Le Bot appela chaque nom avec sa voix légèrement nasillarde. Thaïa se fit la réflexion qu’il était certainement mal réglé, ou déréglé. Il tendait leur carte à chacun, détendant son bras blanc et gris de tout son long, ouvrant sa main et ses doigts articulés pour dévoiler le fameux César : la carte permettant d’entrer dans toutes les parties du bâtiment réservées aux employés.

— Thaïa Dinh, finit-il par dire.

Thaïa se leva de son siège – elle eut l’impression que ses fesses étaient imprimées dans le cuir – puis se dirigea vers le Bot. Elle n’avait pas eu l’occasion d’en voir beaucoup dans sa vie, ils étaient de plus en plus nombreux, à l’image des Modifiés, Thaïa devait bien s’y habituer.

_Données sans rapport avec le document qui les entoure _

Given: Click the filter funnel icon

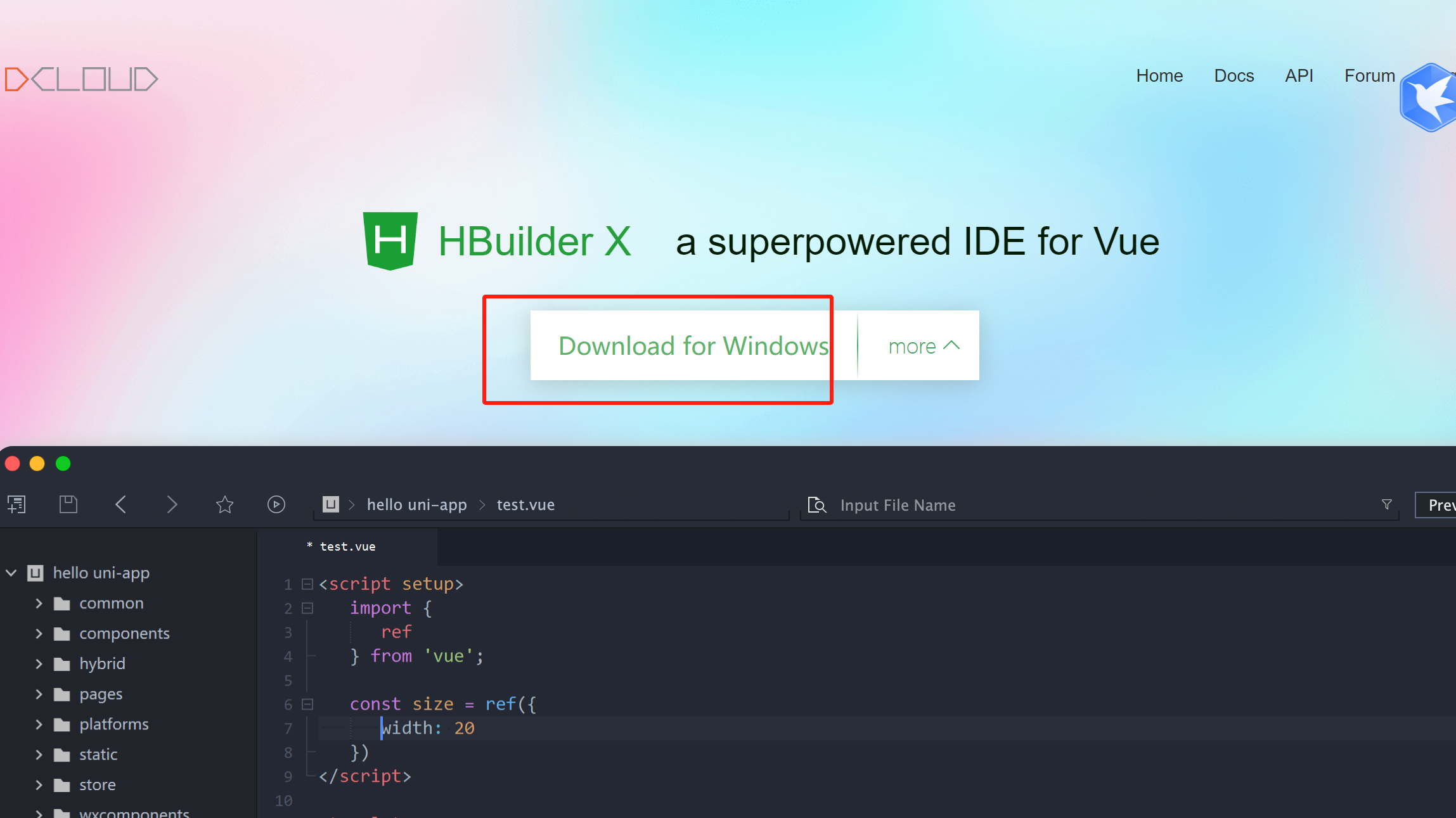Looking at the screenshot, I should (1386, 504).
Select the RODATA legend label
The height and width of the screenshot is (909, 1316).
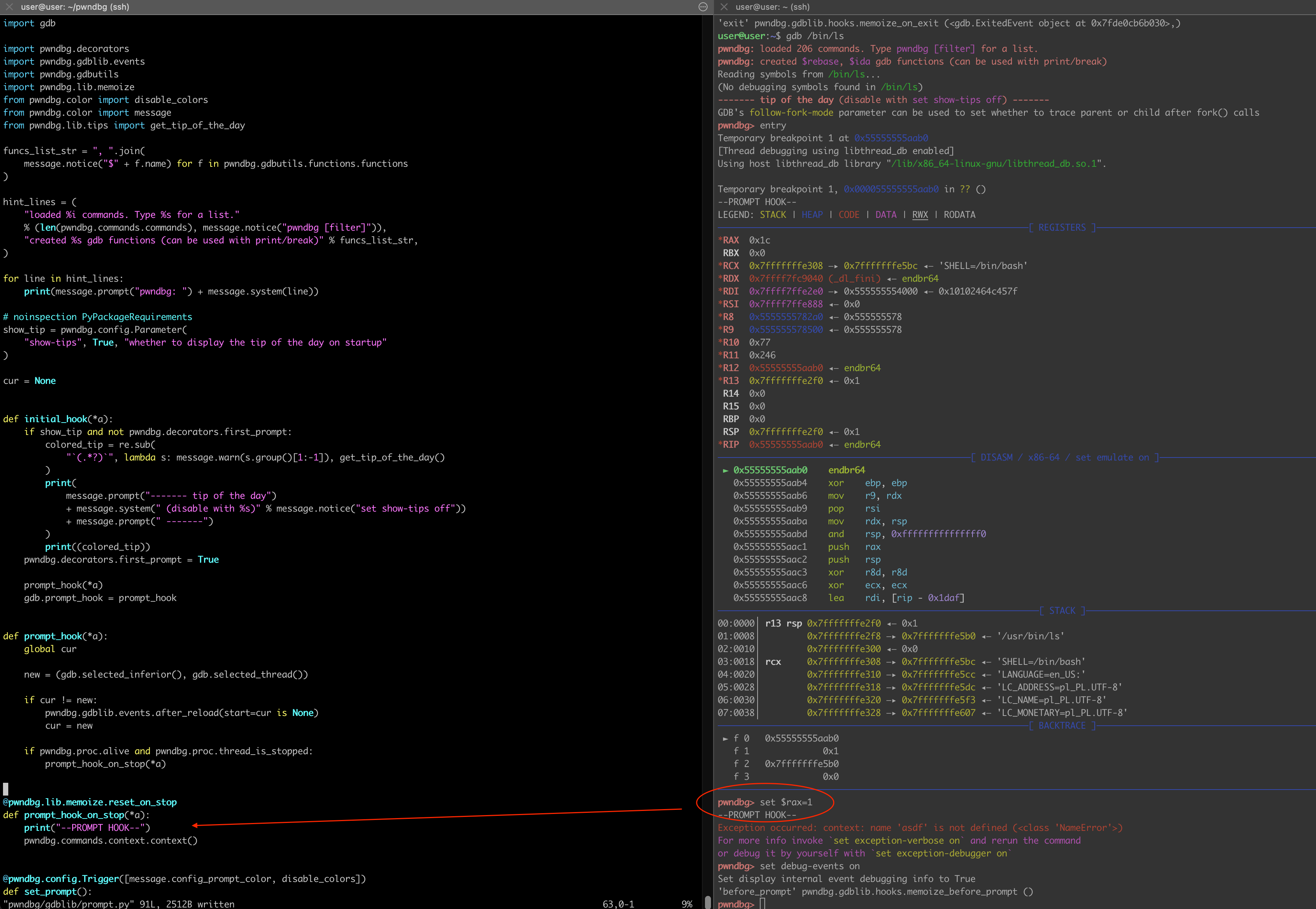tap(959, 215)

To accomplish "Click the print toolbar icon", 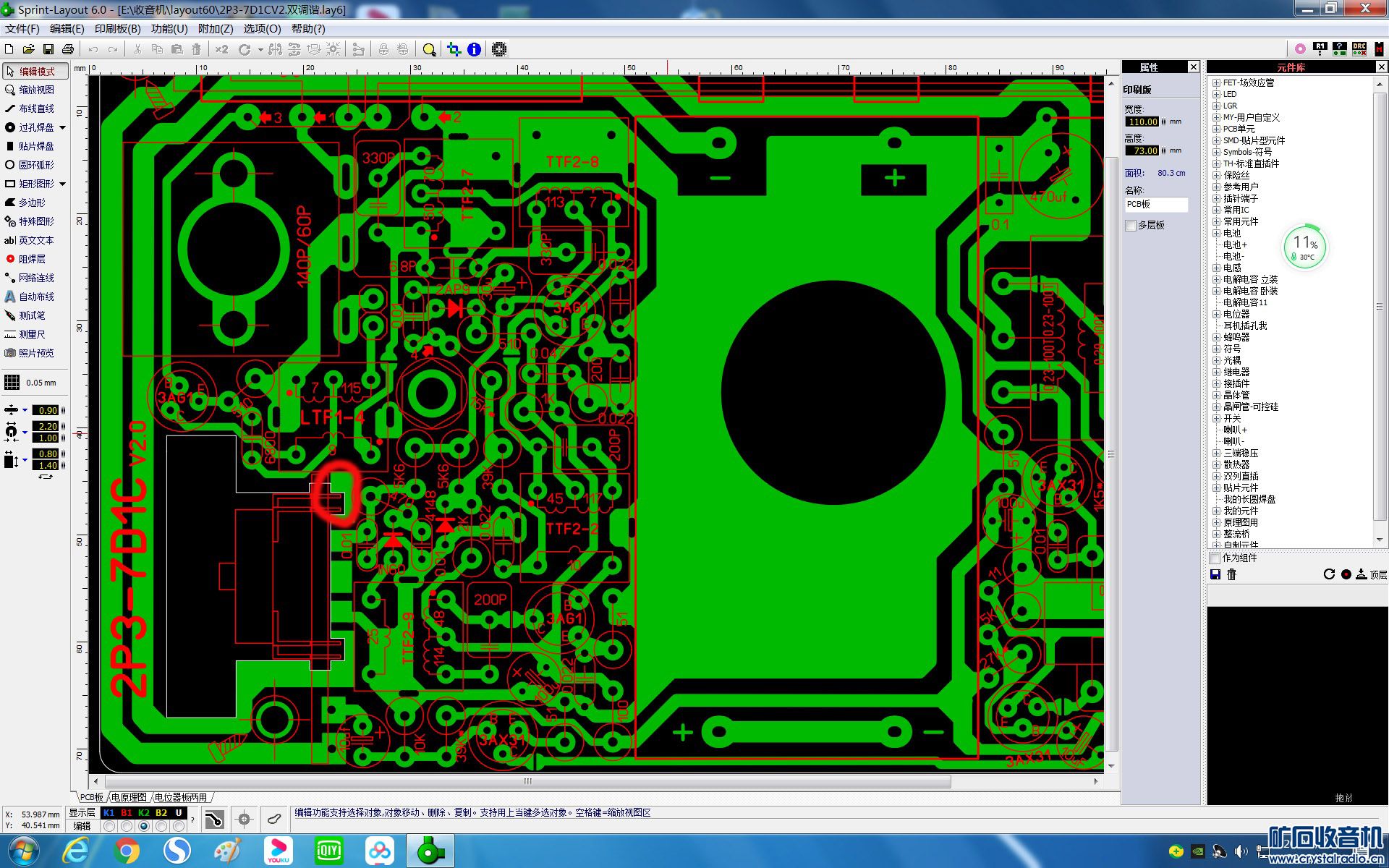I will pos(68,49).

Alors, elle laissa ses doigts effleurer ceux du Bot, prit sa carte, et retourna à sa place.

Les doigts du Bot n’étaient pas aussi froids qu’elle l’aurait pensé. Ils étaient assez doux, et presque chauds, tièdes en réalité.

Thaïa observa sa carte. La photo qu’elle avait jointe à son dossier quelques semaines plus tôt était imprimée dessus, dans l’angle en bas à gauche. Son nom, son prénom, sa date de naissance et sa fonction au sein du CMT étaient inscrits sur le côté droit. Au-dessus de son visage se trouvaient un numéro et un code barre à scanner dès que nécessaire.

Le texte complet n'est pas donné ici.